(Beginning of Material provided)

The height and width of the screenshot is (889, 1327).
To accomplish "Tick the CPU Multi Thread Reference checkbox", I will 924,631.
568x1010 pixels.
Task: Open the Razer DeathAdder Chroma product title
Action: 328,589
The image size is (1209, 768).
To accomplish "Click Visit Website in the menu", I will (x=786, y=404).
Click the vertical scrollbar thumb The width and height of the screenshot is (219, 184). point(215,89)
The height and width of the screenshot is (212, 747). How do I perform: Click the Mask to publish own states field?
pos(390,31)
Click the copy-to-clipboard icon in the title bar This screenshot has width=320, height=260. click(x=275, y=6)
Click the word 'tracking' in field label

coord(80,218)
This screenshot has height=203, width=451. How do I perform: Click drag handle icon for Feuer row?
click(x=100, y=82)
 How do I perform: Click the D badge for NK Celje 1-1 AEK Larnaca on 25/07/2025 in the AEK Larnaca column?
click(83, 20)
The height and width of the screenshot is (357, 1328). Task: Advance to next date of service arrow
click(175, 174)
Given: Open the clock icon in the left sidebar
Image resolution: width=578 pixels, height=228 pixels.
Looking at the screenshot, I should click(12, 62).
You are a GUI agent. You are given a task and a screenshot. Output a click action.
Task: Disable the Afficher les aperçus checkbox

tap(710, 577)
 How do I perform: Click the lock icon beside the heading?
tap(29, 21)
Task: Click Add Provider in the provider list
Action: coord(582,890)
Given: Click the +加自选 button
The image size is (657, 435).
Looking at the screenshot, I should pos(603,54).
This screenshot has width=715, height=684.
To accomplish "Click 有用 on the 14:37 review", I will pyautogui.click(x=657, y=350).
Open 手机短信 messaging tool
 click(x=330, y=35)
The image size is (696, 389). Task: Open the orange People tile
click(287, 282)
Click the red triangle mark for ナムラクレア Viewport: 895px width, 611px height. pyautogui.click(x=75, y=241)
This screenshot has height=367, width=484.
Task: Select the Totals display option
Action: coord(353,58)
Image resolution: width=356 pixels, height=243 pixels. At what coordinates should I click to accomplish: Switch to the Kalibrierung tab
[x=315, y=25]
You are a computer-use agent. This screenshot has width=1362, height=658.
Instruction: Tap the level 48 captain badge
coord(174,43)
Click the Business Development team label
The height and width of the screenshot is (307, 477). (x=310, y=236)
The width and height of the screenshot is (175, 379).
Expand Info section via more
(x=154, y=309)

(End of Material provided)

**What the exercise asks:**
Report every line in the data that holds "agent", copying each one.

**Solution to the problem:**
You are a GUI agent. You are given a task and a screenshot. Output a click action.
You are a computer-use agent. This screenshot has width=1362, height=658.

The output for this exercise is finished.